(Saved entries)
▼
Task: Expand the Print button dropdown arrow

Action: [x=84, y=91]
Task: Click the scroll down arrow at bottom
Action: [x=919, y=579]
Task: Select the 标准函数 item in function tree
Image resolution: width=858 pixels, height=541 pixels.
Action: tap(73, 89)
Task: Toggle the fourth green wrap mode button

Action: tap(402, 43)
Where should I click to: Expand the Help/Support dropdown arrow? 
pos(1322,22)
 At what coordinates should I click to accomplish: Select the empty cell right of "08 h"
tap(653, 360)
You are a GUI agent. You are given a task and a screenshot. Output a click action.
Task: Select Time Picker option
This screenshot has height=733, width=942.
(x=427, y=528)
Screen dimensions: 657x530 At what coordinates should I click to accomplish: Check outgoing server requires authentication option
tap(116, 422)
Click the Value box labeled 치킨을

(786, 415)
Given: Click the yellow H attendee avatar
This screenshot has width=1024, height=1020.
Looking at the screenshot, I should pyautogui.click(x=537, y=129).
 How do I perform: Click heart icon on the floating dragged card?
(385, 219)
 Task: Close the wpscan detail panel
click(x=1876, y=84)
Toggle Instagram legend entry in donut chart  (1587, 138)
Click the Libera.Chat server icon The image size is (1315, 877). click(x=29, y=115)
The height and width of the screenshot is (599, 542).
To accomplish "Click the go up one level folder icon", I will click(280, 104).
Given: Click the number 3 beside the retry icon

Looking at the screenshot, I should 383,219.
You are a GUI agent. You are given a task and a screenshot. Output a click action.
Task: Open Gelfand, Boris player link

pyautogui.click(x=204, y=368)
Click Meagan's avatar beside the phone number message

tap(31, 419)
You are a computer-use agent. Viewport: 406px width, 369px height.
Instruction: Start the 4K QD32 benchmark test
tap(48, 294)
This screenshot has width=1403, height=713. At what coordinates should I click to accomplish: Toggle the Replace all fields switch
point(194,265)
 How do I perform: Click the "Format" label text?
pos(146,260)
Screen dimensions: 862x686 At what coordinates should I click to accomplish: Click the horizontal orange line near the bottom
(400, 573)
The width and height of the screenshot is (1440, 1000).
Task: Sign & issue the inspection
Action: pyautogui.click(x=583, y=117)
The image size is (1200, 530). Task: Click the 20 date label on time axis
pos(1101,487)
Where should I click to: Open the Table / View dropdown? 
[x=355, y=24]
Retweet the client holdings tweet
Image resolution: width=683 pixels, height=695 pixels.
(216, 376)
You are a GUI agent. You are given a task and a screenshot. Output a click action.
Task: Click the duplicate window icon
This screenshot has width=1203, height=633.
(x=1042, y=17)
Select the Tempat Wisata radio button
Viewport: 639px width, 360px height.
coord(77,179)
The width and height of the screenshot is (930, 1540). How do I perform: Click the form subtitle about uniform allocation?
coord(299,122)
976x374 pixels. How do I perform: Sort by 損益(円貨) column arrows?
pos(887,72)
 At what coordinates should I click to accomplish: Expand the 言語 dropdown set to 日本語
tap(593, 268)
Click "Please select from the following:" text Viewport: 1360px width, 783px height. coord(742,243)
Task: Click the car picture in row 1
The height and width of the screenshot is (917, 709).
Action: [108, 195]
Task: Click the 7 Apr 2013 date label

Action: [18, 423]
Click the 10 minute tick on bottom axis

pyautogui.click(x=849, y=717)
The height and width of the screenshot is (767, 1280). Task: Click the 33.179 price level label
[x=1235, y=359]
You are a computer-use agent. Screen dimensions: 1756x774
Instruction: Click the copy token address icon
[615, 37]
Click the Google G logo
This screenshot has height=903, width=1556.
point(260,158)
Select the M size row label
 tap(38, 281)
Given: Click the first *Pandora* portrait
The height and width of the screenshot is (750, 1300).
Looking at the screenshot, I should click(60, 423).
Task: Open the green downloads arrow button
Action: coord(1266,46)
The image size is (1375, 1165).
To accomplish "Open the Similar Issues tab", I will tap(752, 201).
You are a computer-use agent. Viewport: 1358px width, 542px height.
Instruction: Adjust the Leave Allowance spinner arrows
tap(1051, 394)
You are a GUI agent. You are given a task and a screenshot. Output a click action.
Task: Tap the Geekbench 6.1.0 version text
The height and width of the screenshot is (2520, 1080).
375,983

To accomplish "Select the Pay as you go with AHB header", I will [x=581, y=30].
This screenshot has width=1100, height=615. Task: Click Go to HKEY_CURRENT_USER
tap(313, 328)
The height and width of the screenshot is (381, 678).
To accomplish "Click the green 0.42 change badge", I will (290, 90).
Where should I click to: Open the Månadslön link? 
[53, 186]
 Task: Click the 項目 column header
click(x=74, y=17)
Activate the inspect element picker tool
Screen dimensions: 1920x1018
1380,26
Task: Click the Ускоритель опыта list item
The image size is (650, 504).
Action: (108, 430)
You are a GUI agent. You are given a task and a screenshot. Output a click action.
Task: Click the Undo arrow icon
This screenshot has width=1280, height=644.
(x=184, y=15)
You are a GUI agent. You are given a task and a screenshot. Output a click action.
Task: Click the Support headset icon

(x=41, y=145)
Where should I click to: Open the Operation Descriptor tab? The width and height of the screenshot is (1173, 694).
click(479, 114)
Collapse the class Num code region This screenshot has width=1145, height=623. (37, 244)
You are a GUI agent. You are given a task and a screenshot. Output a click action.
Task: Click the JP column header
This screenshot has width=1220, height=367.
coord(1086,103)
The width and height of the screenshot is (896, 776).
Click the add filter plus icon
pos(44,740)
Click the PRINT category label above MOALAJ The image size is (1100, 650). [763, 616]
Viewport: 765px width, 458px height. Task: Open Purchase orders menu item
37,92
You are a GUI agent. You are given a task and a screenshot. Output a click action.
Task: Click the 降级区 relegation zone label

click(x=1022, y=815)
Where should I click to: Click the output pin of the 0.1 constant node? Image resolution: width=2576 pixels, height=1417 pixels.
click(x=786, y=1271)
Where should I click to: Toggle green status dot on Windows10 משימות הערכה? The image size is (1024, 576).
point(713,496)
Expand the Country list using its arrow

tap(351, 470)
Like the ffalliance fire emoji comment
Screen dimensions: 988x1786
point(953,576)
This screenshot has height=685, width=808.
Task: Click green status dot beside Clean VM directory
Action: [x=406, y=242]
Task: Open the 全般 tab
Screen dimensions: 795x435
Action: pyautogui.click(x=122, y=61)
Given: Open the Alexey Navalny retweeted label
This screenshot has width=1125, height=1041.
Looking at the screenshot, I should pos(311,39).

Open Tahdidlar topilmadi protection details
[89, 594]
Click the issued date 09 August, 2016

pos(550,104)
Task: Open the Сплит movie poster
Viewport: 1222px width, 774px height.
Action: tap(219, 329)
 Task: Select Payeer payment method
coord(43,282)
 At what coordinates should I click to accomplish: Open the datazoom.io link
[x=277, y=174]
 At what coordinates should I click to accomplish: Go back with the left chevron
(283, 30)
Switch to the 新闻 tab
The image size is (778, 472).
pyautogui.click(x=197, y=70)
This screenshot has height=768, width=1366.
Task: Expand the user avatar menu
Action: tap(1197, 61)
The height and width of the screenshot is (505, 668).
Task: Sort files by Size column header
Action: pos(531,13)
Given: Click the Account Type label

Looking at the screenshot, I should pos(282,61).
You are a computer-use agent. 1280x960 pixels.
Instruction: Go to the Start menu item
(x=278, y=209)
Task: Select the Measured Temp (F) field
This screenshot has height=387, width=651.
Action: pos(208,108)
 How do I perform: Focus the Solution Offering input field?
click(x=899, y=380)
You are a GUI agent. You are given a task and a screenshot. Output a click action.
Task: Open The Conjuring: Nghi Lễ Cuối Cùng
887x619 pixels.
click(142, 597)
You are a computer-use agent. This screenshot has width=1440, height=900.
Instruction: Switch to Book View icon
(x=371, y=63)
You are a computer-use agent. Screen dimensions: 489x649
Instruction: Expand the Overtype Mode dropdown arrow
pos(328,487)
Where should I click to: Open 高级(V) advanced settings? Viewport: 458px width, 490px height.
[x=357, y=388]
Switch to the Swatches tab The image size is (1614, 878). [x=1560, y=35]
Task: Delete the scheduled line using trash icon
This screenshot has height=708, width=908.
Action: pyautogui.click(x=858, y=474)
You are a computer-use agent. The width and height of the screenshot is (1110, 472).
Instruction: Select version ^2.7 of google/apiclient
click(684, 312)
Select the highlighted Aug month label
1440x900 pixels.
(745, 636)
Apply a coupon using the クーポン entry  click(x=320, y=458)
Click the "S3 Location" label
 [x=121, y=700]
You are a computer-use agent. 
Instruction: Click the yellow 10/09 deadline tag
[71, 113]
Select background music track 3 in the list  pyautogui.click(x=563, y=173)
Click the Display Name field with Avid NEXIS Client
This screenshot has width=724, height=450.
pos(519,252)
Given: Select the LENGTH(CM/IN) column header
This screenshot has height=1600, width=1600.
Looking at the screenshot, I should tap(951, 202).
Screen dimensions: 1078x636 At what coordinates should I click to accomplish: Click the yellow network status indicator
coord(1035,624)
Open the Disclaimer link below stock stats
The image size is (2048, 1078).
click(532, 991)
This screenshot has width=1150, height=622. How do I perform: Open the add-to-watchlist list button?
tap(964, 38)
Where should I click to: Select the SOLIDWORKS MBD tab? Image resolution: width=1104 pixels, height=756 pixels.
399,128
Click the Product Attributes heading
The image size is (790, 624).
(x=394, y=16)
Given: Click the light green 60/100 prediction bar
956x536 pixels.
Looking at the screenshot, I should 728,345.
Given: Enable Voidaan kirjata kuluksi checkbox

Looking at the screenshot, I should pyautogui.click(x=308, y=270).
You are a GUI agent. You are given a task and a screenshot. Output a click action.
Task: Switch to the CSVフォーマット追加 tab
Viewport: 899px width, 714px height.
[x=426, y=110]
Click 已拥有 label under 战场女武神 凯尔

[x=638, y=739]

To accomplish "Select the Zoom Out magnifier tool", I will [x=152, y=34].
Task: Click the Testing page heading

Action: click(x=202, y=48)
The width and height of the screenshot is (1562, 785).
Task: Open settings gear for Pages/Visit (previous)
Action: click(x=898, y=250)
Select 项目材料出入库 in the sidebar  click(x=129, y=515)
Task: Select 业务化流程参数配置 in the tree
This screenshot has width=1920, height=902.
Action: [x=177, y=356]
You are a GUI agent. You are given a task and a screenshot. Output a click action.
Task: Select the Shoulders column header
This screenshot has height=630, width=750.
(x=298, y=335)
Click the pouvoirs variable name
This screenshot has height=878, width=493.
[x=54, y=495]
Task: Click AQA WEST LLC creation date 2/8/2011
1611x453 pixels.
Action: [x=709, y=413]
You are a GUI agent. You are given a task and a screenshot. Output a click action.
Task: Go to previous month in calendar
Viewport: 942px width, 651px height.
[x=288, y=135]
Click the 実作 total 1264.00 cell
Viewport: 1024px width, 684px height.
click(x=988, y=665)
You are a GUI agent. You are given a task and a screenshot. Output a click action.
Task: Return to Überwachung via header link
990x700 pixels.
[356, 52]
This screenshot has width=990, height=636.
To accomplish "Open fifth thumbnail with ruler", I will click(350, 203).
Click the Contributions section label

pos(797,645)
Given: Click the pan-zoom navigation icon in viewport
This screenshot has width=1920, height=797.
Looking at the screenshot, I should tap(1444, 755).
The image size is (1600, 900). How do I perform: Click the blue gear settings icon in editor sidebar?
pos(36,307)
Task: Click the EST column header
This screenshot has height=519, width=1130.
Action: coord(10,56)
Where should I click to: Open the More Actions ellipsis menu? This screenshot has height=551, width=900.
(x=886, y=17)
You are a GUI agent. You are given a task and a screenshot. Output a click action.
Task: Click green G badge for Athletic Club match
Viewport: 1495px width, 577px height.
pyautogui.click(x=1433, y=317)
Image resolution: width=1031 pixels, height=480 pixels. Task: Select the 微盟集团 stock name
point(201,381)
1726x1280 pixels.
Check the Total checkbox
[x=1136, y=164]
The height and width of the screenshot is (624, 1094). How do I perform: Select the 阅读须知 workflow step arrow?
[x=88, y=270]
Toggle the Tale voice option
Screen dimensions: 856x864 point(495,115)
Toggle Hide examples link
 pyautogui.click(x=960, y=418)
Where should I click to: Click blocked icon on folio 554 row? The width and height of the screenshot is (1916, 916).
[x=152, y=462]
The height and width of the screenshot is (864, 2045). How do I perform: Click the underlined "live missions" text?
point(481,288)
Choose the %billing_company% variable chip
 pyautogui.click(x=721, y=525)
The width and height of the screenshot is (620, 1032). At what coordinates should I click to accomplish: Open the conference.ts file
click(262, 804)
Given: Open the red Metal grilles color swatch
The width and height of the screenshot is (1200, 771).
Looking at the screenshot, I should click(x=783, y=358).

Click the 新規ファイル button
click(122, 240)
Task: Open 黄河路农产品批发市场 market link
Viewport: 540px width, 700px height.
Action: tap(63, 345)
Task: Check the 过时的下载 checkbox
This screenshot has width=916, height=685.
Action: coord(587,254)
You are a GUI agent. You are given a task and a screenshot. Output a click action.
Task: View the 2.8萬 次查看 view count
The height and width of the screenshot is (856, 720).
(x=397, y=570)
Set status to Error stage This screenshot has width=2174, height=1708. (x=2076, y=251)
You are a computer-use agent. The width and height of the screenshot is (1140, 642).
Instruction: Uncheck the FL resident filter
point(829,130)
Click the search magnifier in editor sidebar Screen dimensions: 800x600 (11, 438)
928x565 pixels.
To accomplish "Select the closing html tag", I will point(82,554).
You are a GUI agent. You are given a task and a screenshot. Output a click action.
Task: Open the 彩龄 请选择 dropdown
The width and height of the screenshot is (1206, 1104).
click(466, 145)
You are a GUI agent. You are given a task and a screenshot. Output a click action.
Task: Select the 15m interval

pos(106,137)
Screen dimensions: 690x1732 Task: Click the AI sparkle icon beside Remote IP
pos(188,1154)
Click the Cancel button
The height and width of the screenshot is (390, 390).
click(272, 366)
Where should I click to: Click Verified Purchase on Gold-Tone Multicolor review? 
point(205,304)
▲
ASSIGNMENT — For the word "will", say how many lines of the data include it, with nothing else in the reply.

SOLUTION FOR THIS PROBLEM — 7